═════ Page text
During the Three Kingdoms period, the area belonged to the Pingyang Commandery within the Cao Wei.

The area belonged to the Northern Wei dynasty, undergoing numerous administrative changes during the 5th century. The area then belonged to the Northern Qi and then the Northern Zhou dynasty.

The area belonged to the Sui dynasty upon its establishment in 581 CE, and was incorporated as the Jiyang Commandery (吉阳郡). In 584 CE, the Jiyang Commandery was abolished, and was merged into the newly formed Wencheng Commandery.

During the Republic of China, Ji County was established, and placed under the jurisdiction of Hedong Circuit.
══════════
═════ Record excerpts
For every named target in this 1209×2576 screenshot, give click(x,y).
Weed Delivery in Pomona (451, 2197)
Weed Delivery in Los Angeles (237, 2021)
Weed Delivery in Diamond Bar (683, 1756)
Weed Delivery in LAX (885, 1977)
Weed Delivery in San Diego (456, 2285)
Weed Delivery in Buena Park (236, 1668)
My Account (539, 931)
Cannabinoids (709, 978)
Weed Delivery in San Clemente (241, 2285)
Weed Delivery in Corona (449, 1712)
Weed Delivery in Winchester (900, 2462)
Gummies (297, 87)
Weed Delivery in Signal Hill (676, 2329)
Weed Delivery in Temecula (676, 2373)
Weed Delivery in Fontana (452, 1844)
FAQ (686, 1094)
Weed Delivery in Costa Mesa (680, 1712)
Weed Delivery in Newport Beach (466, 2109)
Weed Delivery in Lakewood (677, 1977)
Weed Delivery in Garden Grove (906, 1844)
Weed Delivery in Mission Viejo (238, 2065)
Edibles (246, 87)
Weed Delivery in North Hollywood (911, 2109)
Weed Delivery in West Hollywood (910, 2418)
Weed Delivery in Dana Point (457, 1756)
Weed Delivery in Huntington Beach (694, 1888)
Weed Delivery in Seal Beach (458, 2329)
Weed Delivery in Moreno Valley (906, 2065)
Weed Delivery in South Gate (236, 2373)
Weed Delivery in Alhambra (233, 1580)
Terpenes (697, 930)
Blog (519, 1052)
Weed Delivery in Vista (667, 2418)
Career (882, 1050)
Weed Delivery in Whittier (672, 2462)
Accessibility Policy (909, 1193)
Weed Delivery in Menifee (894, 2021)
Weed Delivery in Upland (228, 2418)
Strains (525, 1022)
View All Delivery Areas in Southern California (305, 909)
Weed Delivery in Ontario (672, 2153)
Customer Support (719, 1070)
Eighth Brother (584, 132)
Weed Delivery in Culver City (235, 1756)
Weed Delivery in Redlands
══════════
# [List of tasks]
1. Reproduce the Ji County history word for word, everything from "During the Three" down to "Northern Zhou dynasty.".
2. Answer these questions using the Ji County history:
(a) To which commandery did the area belong during the Three Kingdoms period?
(b) In what year was the Jiyang Commandery abolished?
(c) Under which circuit's jurisdiction was Ji County placed during the Republic of China?
The entries have no connection to the Ji County history.

# [Results]
1.
During the Three Kingdoms period, the area belonged to the Pingyang Commandery within the Cao Wei.

The area belonged to the Northern Wei dynasty, undergoing numerous administrative changes during the 5th century. The area then belonged to the Northern Qi and then the Northern Zhou dynasty.

2.
(a) The Pingyang Commandery, within the Cao Wei.
(b) 584 CE.
(c) Hedong Circuit.